→ **What is required**
Select every line of the material below that contains the word "Collapse".

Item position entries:

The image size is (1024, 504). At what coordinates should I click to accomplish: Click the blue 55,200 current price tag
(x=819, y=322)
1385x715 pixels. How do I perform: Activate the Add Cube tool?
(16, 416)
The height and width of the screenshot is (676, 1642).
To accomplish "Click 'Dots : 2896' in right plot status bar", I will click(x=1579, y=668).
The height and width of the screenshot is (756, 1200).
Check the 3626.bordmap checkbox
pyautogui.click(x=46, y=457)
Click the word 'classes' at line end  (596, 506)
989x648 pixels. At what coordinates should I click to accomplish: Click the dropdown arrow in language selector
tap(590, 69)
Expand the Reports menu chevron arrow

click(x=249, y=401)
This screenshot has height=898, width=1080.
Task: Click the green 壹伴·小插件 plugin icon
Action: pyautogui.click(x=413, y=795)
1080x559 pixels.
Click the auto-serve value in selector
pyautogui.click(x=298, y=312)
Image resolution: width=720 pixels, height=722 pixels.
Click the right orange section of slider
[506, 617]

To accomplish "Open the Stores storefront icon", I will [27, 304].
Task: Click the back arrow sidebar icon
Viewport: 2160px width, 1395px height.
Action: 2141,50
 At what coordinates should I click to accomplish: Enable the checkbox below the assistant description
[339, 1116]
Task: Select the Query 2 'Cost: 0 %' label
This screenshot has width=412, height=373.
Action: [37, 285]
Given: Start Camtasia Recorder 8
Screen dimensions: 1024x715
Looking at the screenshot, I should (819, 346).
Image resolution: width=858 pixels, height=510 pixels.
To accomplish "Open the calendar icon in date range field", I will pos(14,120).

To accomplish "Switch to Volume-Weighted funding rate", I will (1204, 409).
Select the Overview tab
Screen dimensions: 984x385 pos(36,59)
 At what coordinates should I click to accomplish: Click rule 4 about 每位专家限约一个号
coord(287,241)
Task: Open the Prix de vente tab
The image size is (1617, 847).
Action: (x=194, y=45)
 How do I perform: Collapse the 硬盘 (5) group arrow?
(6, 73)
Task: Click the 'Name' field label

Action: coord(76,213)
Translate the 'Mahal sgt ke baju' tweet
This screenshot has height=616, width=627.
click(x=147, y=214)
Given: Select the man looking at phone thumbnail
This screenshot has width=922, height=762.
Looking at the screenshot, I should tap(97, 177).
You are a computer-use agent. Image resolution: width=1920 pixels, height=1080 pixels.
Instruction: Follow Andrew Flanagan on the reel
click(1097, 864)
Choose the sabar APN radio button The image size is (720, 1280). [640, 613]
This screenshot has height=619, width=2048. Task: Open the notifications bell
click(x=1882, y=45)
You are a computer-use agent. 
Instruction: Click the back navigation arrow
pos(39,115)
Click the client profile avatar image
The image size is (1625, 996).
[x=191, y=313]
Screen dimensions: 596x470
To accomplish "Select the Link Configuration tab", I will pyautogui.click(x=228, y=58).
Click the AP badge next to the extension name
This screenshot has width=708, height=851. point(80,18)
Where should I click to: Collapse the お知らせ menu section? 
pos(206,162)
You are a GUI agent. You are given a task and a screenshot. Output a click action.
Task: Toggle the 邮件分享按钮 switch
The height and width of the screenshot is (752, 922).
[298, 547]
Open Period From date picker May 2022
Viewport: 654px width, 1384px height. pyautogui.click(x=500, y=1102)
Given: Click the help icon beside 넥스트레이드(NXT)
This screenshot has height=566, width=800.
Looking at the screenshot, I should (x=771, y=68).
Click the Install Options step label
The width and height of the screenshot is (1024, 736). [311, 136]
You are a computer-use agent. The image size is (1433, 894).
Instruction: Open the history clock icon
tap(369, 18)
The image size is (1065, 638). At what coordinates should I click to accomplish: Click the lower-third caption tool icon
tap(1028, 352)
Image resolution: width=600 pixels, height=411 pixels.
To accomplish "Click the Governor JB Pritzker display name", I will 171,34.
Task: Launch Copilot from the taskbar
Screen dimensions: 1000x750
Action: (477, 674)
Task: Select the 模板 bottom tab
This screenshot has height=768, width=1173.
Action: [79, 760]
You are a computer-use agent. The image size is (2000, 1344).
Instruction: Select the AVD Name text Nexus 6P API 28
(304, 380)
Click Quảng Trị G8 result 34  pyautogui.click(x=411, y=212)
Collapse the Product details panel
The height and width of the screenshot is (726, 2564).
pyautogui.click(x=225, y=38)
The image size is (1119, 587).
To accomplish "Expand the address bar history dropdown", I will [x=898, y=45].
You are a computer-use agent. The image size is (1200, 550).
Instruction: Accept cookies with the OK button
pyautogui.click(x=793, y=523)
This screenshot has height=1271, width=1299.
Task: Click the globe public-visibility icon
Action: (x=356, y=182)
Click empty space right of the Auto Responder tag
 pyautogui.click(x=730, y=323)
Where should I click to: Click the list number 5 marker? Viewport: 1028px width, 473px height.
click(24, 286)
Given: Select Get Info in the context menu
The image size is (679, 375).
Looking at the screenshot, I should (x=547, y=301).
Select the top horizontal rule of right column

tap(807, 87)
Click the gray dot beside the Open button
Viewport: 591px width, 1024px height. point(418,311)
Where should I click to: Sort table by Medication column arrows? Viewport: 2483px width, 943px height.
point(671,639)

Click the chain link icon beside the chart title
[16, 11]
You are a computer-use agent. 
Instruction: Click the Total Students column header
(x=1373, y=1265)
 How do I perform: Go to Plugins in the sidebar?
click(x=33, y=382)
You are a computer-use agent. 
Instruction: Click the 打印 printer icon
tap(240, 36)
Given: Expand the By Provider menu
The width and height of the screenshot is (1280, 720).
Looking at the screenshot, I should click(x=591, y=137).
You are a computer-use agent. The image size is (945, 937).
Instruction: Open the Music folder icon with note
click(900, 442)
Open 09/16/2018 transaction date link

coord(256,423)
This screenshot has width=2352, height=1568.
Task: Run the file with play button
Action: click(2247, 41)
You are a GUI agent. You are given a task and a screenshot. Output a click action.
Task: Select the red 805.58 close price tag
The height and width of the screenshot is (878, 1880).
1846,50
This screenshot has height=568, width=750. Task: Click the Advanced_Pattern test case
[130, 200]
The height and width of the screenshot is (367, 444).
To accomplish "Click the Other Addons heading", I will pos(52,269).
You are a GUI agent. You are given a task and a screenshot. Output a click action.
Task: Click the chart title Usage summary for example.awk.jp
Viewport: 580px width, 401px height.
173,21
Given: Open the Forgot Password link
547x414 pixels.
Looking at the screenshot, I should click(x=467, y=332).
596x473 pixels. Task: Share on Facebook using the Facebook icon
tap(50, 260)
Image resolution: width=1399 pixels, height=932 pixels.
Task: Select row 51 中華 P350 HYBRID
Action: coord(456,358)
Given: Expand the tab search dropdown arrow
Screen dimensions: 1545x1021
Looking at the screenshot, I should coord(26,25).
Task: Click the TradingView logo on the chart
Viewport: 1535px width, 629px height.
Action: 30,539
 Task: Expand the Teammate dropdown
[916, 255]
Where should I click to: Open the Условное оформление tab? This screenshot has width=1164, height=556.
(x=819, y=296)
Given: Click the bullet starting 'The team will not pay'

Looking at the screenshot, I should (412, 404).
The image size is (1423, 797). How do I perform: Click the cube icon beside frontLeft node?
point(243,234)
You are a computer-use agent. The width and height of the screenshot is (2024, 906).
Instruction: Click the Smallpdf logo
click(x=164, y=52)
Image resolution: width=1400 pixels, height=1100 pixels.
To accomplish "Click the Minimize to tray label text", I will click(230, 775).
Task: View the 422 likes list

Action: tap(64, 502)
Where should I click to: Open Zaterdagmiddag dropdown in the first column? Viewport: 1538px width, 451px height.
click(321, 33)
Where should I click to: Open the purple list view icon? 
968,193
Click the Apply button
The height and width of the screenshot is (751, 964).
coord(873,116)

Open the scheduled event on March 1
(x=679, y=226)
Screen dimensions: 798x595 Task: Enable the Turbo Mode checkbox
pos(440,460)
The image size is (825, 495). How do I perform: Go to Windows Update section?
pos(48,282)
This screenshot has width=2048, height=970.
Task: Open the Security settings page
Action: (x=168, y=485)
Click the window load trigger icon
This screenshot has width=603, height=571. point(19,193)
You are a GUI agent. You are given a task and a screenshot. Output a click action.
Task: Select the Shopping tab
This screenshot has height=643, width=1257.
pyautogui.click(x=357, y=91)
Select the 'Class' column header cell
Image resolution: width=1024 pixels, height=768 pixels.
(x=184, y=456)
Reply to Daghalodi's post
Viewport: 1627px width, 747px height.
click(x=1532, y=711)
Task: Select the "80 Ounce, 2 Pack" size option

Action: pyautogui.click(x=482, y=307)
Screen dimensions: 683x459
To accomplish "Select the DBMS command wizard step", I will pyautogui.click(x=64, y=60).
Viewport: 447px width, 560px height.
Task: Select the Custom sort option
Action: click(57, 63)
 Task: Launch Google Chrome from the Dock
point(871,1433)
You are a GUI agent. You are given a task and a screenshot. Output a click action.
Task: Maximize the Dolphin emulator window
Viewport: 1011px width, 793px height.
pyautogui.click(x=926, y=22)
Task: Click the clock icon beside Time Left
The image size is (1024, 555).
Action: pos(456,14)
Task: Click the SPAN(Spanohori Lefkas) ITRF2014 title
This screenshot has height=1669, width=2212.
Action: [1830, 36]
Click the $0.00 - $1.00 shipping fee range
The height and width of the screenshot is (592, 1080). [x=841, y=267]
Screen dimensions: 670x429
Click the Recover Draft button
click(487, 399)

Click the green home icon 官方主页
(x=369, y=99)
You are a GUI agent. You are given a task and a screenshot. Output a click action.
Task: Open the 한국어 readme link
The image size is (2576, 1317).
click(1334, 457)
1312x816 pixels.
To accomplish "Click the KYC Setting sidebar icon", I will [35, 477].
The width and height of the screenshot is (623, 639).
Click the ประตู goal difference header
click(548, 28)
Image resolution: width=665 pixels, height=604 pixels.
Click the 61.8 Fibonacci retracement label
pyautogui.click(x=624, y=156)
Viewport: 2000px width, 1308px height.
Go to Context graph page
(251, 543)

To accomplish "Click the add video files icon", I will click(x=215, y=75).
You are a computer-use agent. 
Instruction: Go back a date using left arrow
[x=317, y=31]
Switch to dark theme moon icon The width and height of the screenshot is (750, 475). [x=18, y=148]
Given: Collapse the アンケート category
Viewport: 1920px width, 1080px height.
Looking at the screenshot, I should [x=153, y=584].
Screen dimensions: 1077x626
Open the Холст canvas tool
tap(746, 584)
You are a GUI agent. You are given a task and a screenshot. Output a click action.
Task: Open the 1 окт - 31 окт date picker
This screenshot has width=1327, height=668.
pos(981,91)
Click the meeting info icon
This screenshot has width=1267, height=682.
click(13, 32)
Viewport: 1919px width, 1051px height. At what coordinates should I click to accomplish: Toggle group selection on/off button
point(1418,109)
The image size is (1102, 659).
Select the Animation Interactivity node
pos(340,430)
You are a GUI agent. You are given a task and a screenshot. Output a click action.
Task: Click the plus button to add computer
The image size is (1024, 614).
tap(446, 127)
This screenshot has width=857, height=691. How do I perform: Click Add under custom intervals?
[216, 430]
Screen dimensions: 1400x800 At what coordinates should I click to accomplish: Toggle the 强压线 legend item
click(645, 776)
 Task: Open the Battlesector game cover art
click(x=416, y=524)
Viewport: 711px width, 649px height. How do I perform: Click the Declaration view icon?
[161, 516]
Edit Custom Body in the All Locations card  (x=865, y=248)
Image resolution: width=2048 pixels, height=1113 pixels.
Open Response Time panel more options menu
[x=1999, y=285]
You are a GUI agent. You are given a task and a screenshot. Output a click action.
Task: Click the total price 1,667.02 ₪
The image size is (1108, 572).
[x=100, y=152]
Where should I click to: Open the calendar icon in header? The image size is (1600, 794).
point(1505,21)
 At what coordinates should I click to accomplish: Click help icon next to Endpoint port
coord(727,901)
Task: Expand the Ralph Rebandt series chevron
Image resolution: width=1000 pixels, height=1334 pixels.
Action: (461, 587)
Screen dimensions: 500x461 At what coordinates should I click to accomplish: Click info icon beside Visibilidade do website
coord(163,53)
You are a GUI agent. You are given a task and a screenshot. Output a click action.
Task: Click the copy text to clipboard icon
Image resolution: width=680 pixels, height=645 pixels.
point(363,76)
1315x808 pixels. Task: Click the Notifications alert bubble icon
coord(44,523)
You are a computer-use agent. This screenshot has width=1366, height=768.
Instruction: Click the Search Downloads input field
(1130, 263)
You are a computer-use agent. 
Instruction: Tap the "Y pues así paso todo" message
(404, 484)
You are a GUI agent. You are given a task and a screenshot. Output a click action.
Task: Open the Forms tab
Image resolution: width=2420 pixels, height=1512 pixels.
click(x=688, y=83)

→ **Finished answer**
 How do I perform: Collapse the 硬盘 (5) group arrow?
Where should I click to: Collapse the お知らせ menu section? 
Collapse the Product details panel
Given: Collapse the アンケート category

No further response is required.